| To do |
Your task is to print all of the entries exactly, though the pictures should not be included.

Extracted data entries:
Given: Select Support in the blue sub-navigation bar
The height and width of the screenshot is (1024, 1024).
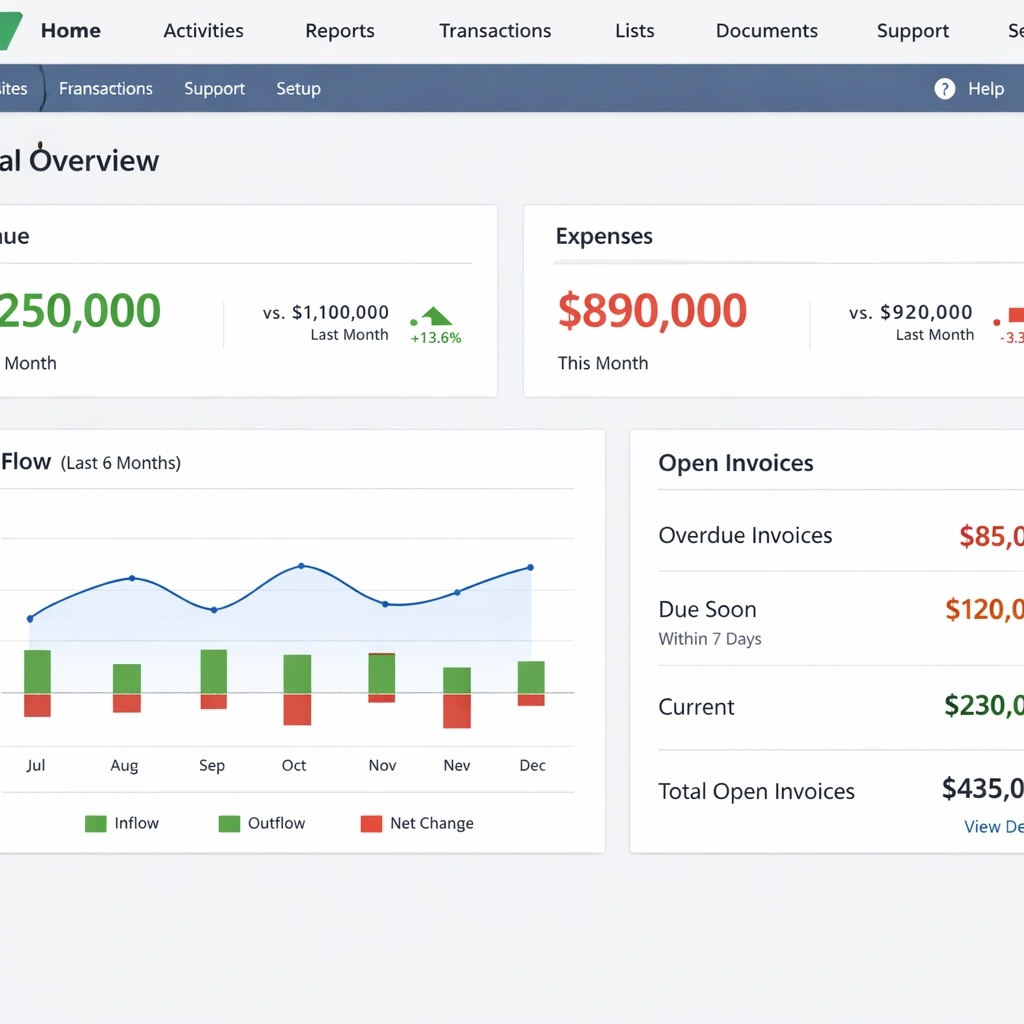Looking at the screenshot, I should 214,89.
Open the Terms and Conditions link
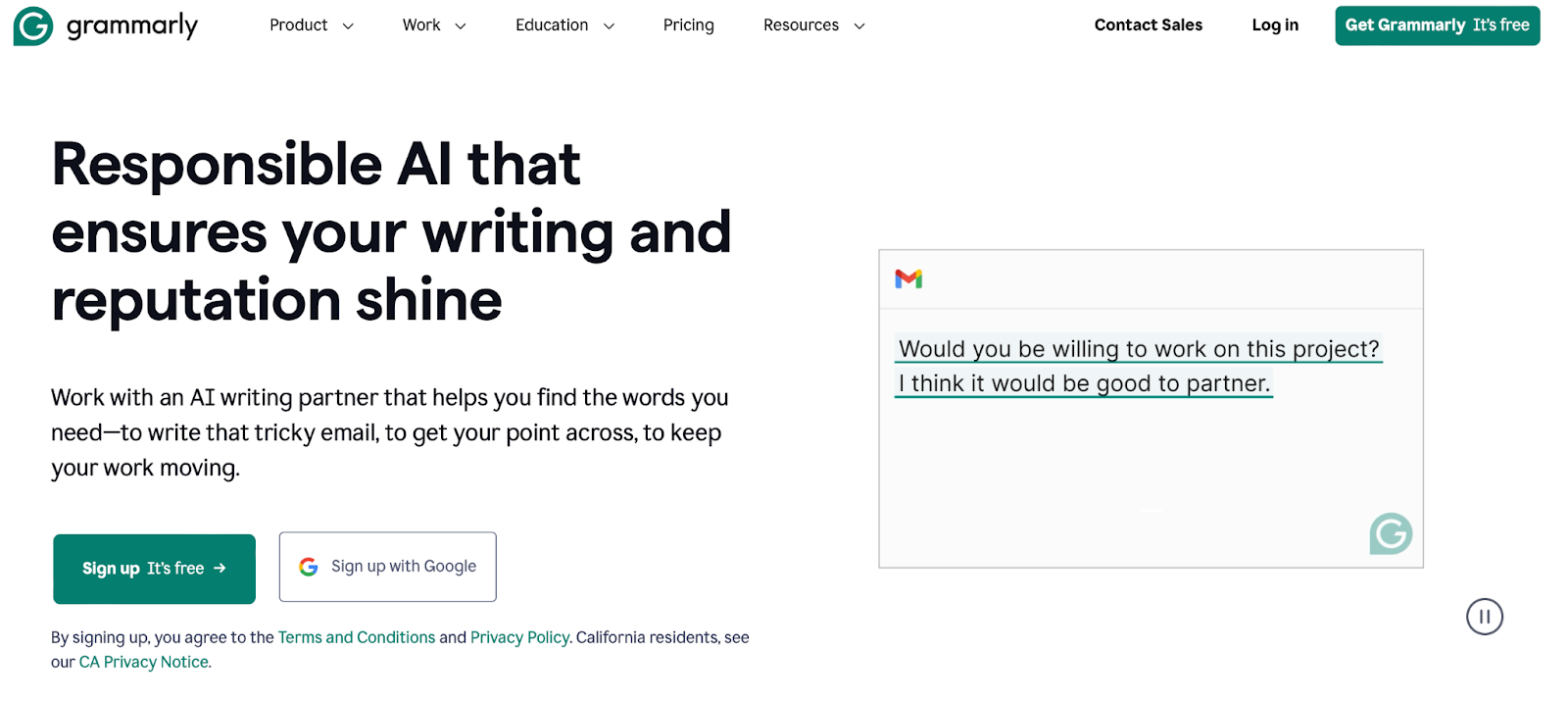 [x=357, y=637]

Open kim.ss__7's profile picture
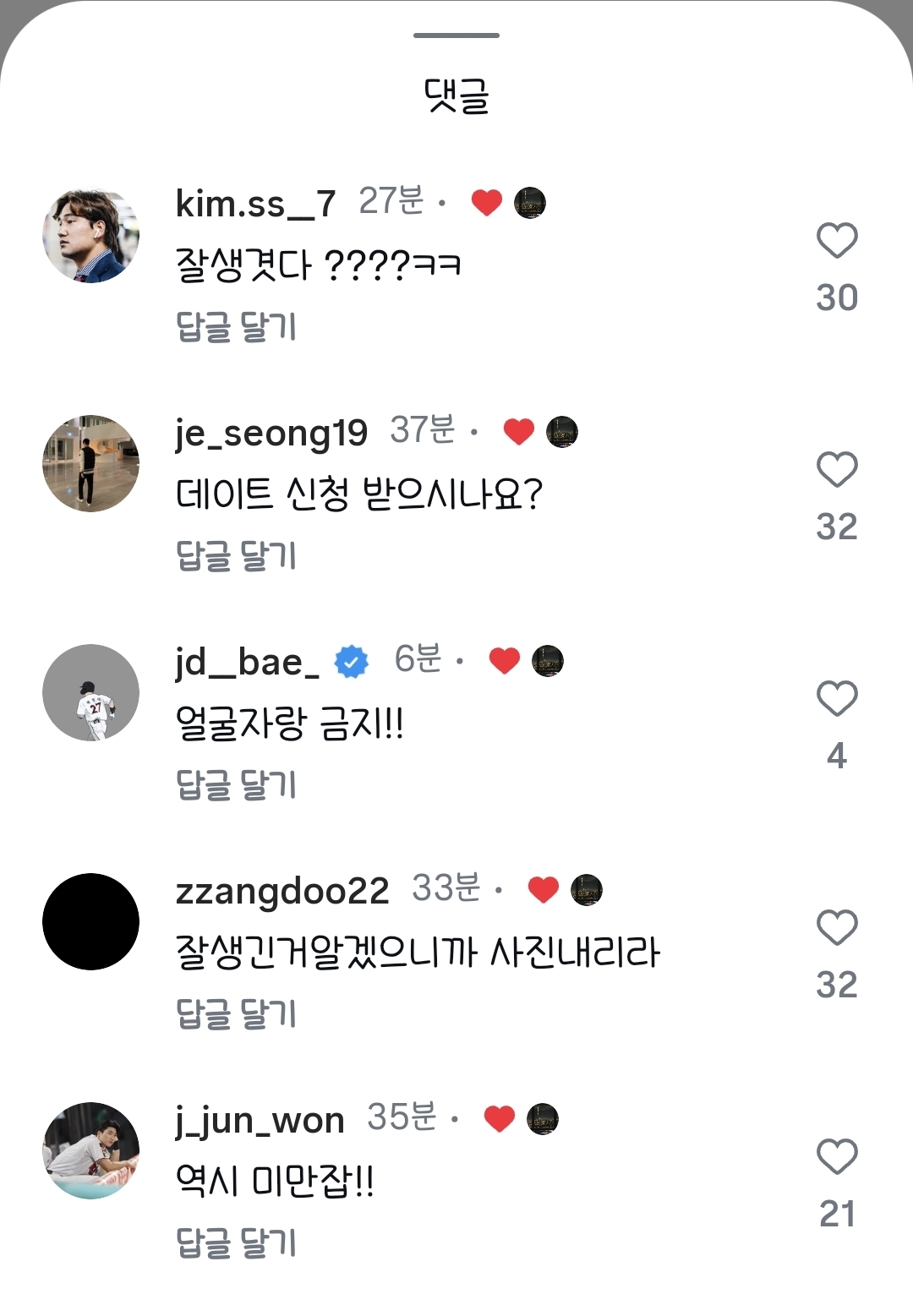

| Answer below |
Given: Select Support in the blue sub-navigation bar
The height and width of the screenshot is (1024, 1024).
Looking at the screenshot, I should 214,89.
Open the Terms and Conditions link
 [x=357, y=637]

Open kim.ss__7's profile picture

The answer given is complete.